━━━━━ Selected excerpt ━━━━━

Tuesday, April 29, 2014

Am I A Christian?


I share this in open, raw honesty and vulnerability. I share it not to be the recipient of a lecture or to endure another round of the evangelical inquisition, but to ask a difficult question about what it means to be "heterodox" and yet completely head over heels in love with Jesus Christ. To want equality for women and the LGBTQIA community, to think the Bible is an imperfect document, to vote for the Green Party, to want rights for animals as well as fetuses, and yet also truly believe in the deity of Christ, and his life, death, and resurrection. I share this so that you, conservative evangelical, can know that I exist, that there are other people like me who exist, and to beg of you to please stop using the "no true Scotsman" fallacy when it comes to doctrinal purity ("No true Christian would believe/do X!" is not helpful dialogue). George MacDonald once wrote,  "No opinion, I repeat, is Christianity," and maybe, just maybe, as important as ideas and beliefs are, and God knows I've been hurt by abusive ones, that there's nothing wrong with holding them with an open palm and wanting to explore them, nothing wrong with putting down our figurative torches and whips. And perhaps the abusive potential of theological concepts wanes when we don't hold to them more strongly than we hold to the two highest commandments.


Is it worth sifting through shit to find a diamond?

What about a pearl?

Last night I dreamt I walked down the long aisle of a beautiful cathedral. I walked through a cloud of smoke created by fragrant incense, up into an altar lit with candles and adorned with red and gold tapestries, and there stood the Divine Son and the Divine Mother. They held out a plate of fresh bread, and said in unison, "Take and eat."

I reached out my hand to grab the warm dough, but pulled back at the last second. "I don't belong."

They knelt down and looked me in the eye, and spoke again, in unison,"You do if I say you do."

The idea of whether or not to refer to myself as a Christian has plagued me for a few years, but especially in recent months.

I'm one of those people who loses their faith a lot. It happens when you come out of fundamentalism. You lose, find, lose, and re-find your faith a million times, as you come through the fog of abusive theology and learn to let go of certainty.

My, there's so little I'm certain about any more.

So I wonder, can I, should I use that nine letter word that is loaded with so much history, beauty, tragedy, hope, abuse, wonder, ugliness, and baggage?

Christian.

There are many people who, if they were to review a list of the beliefs I now hold, would conclude, "No, you are not."

"I don't need to tell you what I do or don't believe," sings The Choir. But I want to mention a few, because it's important to voice them, especially when the self-appointed gatekeepers of the throne of God are constantly shouting, "This close you may come and no closer."

━━━━━ Data provided ━━━━━

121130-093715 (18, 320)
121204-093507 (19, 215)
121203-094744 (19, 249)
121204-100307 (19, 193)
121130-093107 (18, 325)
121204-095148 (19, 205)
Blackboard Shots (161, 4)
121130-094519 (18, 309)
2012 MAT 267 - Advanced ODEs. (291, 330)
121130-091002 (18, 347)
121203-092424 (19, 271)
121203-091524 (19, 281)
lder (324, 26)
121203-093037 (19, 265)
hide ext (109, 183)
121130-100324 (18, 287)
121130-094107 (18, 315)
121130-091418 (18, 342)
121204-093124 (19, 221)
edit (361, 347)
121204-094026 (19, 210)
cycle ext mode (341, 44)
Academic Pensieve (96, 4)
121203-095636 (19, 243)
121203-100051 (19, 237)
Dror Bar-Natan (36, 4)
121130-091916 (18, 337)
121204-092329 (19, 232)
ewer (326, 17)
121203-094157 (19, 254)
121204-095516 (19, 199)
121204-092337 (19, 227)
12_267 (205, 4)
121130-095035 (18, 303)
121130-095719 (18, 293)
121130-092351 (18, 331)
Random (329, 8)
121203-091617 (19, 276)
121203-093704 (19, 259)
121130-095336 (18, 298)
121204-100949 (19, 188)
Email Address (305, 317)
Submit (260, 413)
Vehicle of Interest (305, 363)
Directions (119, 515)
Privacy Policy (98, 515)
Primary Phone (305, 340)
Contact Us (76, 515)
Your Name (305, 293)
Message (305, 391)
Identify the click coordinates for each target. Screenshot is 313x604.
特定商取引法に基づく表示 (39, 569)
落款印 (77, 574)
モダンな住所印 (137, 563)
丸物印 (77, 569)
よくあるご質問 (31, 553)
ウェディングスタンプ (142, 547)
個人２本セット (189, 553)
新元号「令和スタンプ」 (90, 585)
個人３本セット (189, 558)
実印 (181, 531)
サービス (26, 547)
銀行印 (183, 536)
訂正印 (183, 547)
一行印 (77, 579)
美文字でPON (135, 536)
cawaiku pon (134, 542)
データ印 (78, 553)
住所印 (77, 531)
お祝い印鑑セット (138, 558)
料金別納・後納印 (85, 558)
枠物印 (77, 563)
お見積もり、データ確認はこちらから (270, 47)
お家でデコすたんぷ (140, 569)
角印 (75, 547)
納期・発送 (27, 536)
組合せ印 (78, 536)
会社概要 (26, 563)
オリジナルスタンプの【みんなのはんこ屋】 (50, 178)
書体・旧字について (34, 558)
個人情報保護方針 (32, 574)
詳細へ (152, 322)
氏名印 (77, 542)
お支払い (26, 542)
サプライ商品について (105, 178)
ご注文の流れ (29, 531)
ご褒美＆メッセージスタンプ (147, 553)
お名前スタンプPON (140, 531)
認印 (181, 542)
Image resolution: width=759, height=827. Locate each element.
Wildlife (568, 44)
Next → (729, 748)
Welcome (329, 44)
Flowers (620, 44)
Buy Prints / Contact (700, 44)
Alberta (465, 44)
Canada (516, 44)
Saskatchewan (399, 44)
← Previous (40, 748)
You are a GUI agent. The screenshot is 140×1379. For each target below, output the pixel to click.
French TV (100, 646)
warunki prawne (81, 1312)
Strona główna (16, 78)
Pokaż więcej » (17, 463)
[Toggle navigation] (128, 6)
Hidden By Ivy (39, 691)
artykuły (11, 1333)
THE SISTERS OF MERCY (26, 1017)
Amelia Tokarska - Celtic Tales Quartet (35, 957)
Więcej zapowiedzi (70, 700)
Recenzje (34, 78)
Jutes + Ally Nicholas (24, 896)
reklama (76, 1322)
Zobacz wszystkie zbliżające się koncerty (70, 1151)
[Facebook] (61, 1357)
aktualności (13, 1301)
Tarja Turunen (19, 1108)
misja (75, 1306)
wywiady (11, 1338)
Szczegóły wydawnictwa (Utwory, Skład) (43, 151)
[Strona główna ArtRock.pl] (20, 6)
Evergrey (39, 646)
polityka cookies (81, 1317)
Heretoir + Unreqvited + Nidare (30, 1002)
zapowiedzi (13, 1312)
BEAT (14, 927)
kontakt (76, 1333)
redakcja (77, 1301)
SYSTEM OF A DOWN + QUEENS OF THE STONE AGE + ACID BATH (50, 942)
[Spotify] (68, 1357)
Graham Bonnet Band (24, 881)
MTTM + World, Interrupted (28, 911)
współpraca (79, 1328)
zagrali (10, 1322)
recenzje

━━━━━

Work instructions:
In the blog post on Christian identity, what do the Divine Son and the Divine Mother hold out in the dream? Rely only on the blog post for your answer.

Solution to the problem:
A plate of fresh bread.